Los días pasan con artrítica ligereza.

Tantos martes,

tantas calles,

tantas tardes.

Comemos como gordos comensales pero permanecemos esbeltos,

aerodinámicos.

Bebemos como focas sedientas de coral;

despertamos inocentes y lampiños.

Como si no hubiéramos olido su sangre entre las baldosas,

susurrado tras su pelo,

sus pasos en el zaguán.

Tantos martes.

Deambulamos por una paz de valses y coronillas,

de airbags y genuflexiones.

Tantas calles.

Aparecemos de debajo de las piedras como gnomos,

como brotes verdes de una primavera incesante.

Los tallos se ramifican, imparables, desplegando la tiranía del follaje.

Tantas tardes.

El deber de un esperpento a colorear dentro de los contornos del dibujo.

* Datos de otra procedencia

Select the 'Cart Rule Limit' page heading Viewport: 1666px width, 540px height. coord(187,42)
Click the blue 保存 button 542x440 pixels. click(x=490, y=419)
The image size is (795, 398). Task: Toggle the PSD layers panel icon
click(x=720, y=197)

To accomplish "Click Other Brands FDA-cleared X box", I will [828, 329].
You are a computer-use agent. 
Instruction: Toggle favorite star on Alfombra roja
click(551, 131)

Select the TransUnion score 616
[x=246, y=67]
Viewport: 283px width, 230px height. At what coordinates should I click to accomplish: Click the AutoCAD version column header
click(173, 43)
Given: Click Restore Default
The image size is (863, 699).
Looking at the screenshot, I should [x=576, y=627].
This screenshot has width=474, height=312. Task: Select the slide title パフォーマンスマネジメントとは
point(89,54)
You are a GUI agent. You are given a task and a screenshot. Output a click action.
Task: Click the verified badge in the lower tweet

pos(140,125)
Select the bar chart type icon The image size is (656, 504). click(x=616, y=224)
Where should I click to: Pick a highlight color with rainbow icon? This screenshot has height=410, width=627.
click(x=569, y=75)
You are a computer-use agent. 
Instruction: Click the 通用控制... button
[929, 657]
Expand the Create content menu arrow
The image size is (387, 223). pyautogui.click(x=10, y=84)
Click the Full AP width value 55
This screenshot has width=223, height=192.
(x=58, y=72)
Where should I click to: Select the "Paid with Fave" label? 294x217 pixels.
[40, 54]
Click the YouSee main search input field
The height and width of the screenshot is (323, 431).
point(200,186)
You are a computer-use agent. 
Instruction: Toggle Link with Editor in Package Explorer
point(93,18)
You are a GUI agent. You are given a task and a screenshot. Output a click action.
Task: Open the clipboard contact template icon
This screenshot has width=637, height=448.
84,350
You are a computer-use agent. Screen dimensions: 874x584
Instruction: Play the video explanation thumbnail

Un dibujo grande como una ciudad.

Como una ciudad sin luces.

La maldad devuelta al paraíso de donde fuimos expulsados.

La encerramos allí.

Ya nunca hablamos de ella.

Solamente algunas noches, a la sombra de una guitarra o un acordeón, la cantamos con voz terrosa, de puerto, de parque a los quince, de escapada, con voz de grieta en mitad de la plaza del barrio. Cantamos traspapelando versiones, cada uno la suya, pero todos aprovechando que es tan solo en ese momento, cuando la música nos venda el paladar, que podemos desenvainar los puñales y posarlos sobre la mesa.

Los lustramos.

Los propios y los destinados a nuestro cuello.

Los lustramos con la dulzura de la maldad delatada con orgullo, compartida como la ropa y los discos que se prestan para no volver, con la algarabía de saber que en el fondo son esos filos plateados los que hacen que nos busquemos, y es el no usarlos, quizá, lo que nos permite seguir siendo amados.

Lo hacemos sabiendo que si en ese preciso instante nos concedieran un fundido a negro, todo lo anterior, incluso aquello que no tuvo lugar, quedaría más que explicado.